- Exercise instructions: Lines that contain "handle" are to be copied from the material, every one of them.

• • • •

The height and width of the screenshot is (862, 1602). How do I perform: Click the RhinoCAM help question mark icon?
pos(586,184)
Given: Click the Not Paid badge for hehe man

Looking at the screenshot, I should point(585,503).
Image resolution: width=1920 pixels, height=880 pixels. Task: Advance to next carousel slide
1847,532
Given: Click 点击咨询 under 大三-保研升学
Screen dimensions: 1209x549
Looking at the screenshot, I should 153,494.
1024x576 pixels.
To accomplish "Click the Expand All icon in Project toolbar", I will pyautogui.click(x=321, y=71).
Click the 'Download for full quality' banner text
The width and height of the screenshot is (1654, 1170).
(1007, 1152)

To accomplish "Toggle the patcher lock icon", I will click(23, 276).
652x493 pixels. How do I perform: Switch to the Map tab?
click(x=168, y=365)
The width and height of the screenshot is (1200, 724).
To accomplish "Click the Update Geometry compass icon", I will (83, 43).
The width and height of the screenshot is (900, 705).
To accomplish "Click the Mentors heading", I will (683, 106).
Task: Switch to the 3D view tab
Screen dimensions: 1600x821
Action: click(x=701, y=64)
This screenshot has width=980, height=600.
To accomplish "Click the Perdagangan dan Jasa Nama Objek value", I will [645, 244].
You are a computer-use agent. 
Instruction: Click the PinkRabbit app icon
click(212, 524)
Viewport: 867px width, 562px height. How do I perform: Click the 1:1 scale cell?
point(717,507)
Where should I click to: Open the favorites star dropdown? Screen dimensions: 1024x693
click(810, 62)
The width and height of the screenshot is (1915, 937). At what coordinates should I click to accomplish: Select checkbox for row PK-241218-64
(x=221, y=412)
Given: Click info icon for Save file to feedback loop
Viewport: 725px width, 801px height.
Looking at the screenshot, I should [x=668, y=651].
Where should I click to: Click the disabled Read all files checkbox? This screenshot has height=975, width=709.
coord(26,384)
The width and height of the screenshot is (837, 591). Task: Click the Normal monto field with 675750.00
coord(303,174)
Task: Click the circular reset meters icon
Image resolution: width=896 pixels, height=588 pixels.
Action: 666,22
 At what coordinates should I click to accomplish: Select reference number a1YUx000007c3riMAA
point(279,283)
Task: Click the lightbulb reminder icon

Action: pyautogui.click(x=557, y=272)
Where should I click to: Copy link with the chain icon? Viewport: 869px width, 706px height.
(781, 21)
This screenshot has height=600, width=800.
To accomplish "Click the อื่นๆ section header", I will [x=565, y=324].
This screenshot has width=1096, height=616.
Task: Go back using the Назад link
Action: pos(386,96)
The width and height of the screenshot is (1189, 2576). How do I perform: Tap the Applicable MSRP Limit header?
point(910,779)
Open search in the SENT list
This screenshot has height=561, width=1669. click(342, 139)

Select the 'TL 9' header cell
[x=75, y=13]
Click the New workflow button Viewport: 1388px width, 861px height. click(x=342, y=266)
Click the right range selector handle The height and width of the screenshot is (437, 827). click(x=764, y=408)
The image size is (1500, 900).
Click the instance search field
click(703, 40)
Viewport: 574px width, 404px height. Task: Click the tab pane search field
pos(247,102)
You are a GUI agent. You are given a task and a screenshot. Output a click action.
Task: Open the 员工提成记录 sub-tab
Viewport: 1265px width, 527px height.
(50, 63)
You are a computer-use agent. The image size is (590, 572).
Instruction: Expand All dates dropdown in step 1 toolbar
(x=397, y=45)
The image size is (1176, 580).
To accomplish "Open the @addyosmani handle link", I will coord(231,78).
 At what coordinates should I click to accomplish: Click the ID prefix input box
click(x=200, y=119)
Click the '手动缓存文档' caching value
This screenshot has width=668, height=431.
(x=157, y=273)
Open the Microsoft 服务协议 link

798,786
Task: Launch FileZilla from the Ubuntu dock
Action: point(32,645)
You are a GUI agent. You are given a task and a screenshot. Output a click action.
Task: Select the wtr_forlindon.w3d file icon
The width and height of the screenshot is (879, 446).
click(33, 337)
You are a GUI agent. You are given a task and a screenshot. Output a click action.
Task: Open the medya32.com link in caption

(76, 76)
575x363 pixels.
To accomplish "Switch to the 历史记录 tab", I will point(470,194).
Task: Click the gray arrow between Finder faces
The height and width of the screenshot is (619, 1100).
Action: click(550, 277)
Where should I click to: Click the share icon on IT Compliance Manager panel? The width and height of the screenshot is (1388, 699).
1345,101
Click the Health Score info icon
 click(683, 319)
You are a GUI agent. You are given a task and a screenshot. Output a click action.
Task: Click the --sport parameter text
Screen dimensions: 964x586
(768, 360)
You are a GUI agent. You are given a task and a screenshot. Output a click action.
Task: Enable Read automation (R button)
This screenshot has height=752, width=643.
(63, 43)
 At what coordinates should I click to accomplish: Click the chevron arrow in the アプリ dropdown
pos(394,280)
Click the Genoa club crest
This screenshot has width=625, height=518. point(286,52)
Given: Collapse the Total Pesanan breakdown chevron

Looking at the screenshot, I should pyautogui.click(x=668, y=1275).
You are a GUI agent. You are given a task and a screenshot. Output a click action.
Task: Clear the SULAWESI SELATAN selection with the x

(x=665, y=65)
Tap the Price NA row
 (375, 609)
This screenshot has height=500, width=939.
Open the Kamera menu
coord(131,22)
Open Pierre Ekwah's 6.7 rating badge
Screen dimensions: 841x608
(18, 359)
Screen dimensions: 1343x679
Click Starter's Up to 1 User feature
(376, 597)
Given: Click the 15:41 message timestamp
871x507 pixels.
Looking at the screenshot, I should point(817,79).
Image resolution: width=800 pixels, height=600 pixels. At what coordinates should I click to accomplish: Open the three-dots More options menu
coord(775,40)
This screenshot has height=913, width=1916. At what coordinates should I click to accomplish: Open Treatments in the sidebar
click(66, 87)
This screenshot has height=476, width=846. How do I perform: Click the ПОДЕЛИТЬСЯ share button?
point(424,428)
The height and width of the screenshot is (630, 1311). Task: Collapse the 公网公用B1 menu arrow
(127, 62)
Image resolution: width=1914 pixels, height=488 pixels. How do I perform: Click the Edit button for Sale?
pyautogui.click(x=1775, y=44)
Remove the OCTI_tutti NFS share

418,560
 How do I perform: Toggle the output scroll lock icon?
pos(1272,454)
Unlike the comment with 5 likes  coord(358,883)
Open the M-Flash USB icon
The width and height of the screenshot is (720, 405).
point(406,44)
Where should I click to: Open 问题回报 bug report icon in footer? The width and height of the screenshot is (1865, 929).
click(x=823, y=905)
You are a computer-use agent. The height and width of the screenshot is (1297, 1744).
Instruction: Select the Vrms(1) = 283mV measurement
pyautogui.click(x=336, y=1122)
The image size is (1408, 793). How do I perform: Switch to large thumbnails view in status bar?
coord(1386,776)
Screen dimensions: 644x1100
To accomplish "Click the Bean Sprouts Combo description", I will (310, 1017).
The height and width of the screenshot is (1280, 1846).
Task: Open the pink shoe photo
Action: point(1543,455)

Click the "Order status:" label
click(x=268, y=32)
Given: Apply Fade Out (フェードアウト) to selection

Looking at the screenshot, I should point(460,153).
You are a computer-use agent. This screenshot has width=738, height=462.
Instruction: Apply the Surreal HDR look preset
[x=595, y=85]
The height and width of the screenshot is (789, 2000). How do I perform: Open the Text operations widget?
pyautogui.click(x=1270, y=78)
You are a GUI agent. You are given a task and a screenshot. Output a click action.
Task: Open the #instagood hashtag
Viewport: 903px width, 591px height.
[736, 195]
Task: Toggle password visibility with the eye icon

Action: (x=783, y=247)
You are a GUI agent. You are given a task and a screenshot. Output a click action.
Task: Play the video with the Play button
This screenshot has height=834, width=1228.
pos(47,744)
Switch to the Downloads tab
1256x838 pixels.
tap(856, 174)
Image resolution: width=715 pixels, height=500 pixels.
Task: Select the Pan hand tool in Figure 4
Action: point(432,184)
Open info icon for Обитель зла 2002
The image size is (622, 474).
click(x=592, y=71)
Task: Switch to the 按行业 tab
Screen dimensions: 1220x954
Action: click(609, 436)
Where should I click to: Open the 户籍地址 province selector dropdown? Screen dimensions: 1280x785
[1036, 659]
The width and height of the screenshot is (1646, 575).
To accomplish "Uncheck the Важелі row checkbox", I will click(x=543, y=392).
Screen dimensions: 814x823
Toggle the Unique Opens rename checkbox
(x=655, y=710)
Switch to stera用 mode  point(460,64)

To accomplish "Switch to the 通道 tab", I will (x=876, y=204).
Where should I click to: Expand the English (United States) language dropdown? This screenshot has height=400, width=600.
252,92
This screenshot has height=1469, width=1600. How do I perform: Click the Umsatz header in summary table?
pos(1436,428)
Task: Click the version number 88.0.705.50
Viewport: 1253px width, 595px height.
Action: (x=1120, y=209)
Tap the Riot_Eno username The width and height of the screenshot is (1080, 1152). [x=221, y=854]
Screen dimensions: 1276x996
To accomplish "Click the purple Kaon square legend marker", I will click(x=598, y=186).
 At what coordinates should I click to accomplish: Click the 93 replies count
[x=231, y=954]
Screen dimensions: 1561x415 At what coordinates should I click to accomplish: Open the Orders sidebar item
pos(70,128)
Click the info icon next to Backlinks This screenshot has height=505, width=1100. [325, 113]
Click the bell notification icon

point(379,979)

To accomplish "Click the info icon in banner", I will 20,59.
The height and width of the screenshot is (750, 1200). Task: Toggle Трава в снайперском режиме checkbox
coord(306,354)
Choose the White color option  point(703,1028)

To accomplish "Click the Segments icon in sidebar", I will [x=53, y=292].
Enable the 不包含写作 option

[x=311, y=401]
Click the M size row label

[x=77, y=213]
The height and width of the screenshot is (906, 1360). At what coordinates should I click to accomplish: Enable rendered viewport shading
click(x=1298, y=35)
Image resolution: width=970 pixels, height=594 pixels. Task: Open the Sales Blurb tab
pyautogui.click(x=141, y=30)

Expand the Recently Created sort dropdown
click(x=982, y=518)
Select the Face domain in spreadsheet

• • • •

- Task response:
Click the right range selector handle The height and width of the screenshot is (437, 827). click(x=764, y=408)
To accomplish "Open the @addyosmani handle link", I will coord(231,78).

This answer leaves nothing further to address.